Von der Stickerei hat das Paar auch schon in Hessen gelebt, in dem Örtchen Linsengericht. Dort lebten die beiden mit Sohn Dominik, 15, ganz bodenständig in einer Vierzimmerwohnung. Und alles wäre wohl heute noch so, wenn Thomas Wiesenthal und seine Manuela nicht bei einem Hamburg-Besuch in der "Anna Johanna" übernachtet hätten. Denn der Frachtensegler war in einem früheren Leben unter dem Namen "Pipilotta" ein Bed&Breakfast. Nach einer Nacht dort in der Koje war es um Manuela Weiß geschehen. Sie hatte sich in das Schiff verliebt, wollte es am liebsten kaufen. "Das ist doch Tünkram, dachte ich", erzählt Wiesenthal. Sein Zungenschlag verrät, dass er aus dem Norden kommt. In Lohbrügge ist er aufgewachsen, "mir gefiel die Idee, wieder in meine Heimatstadt zurückzukehren". Als der Segler tatsächlich zum Verkauf stand, ergriff die Familie ihre Chance, sie verkauften fast ihren gesamten Hausstand und zogen auf das Schiff. Die Erlaubnis, sich mit einer Stickerei anzusiedeln, war kein Problem. "Für eine weitere Eisdiele in der HafenCity hätten wir wohl keinen Zuschlag erhalten", sagt er. Drei Stühle, zwei Tische und Unterschränke ist alles, was sie an Möbeln mitgebracht haben. Seine 500 DVDs stehen in einem Regal im Badezimmer. "Wir haben uns reduziert, aber immer noch viel zu viel mitgenommen", sagt Wiesenthal. Seine Modelleisenbahn bekommt er auf der "Anna Johanna" nicht unter. Er wird sich wohl von der Eisenbahn trennen müssen. Dominik besucht die 8. Klasse an der Stadtteilschule am Hafen und hat sich gut eingelebt - auch wenn das Leben in der Großstadt anders ist als in der knapp 10.000-Einwohner-Gemeinde Linsengericht in Hessen. "Das Leben an der Schule ist schon rauer, aber es hat ihn eher gestärkt", sagt Thomas Wiesenthal.
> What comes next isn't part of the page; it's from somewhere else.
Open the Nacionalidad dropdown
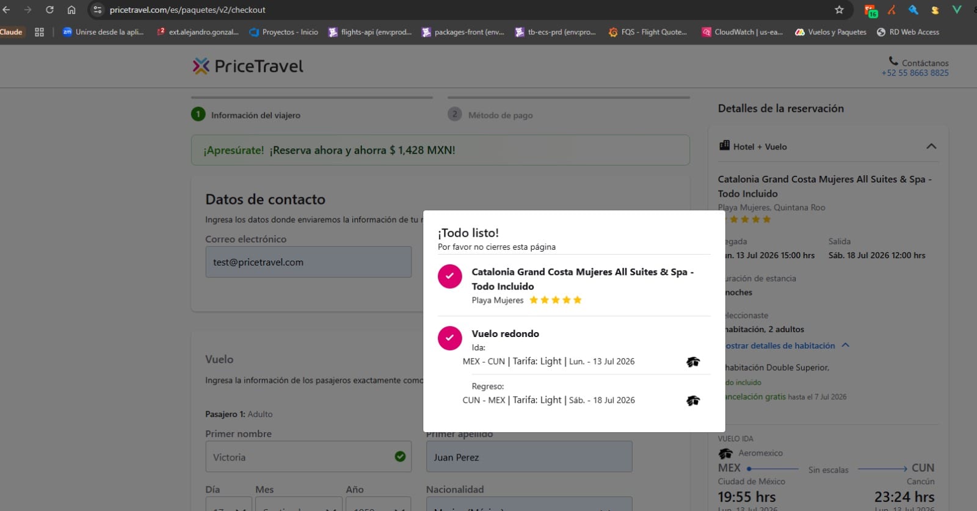The image size is (977, 511). [529, 504]
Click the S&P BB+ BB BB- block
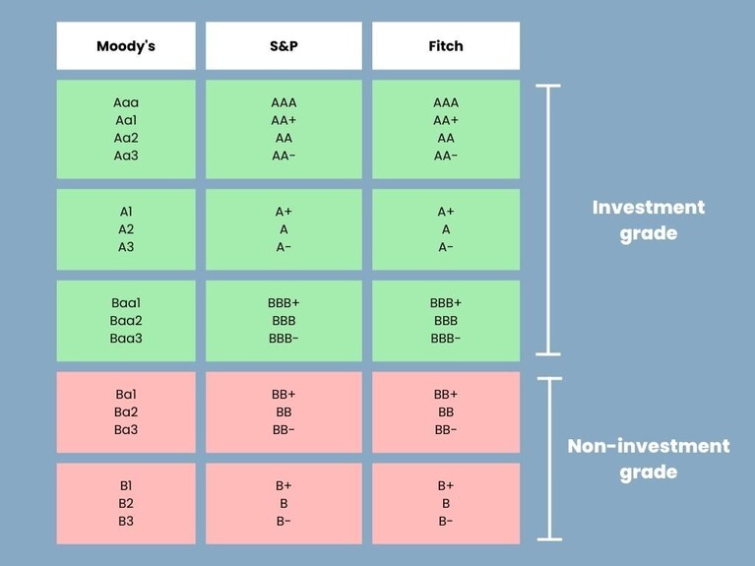 283,412
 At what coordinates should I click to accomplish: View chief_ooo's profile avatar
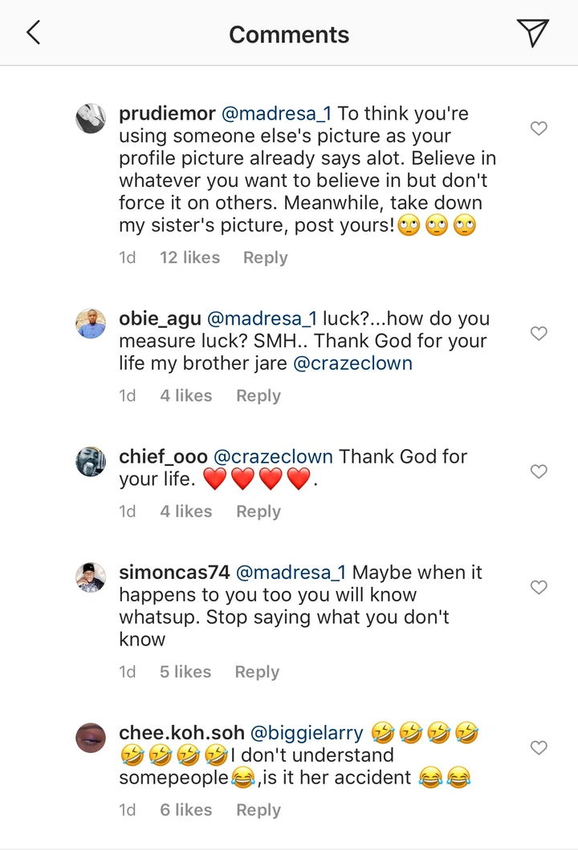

Knapp 100 Quadratmeter Wohnfläche steht der Familie auf dem 25 Meter langen und fünf Meter breiten Segler zur Verfügung. Fünf Kabinen, ein Badezimmer und die als Wohnküche dienende Kombüse mit dem Holzofen und dem roten Sofa ermöglichen ein normales Leben mit dem Unterschied, dass es immer ein wenig schwankt und die Schubladen in der Küche sich nur schwer herausziehen lassen. "Bei Seegang möchte ich nicht, dass mir der Besteckkasten um die Ohren fliegt", sagt Wiesenhalt und lacht. Alle fünf Jahre muss er sein Heim zur Überprüfung auf die Werft fahren.

Zwischen den modernen Wohngebäuden fühlt sich Wiesenthal wohl. "Wir sind lieb aufgenommen worden und fühlen uns gut." Ihr Ziel ist es, das Schiff zu erhalten und nach und nach seetauglich zu machen. "Denn irgendwann wollen wir damit fahren."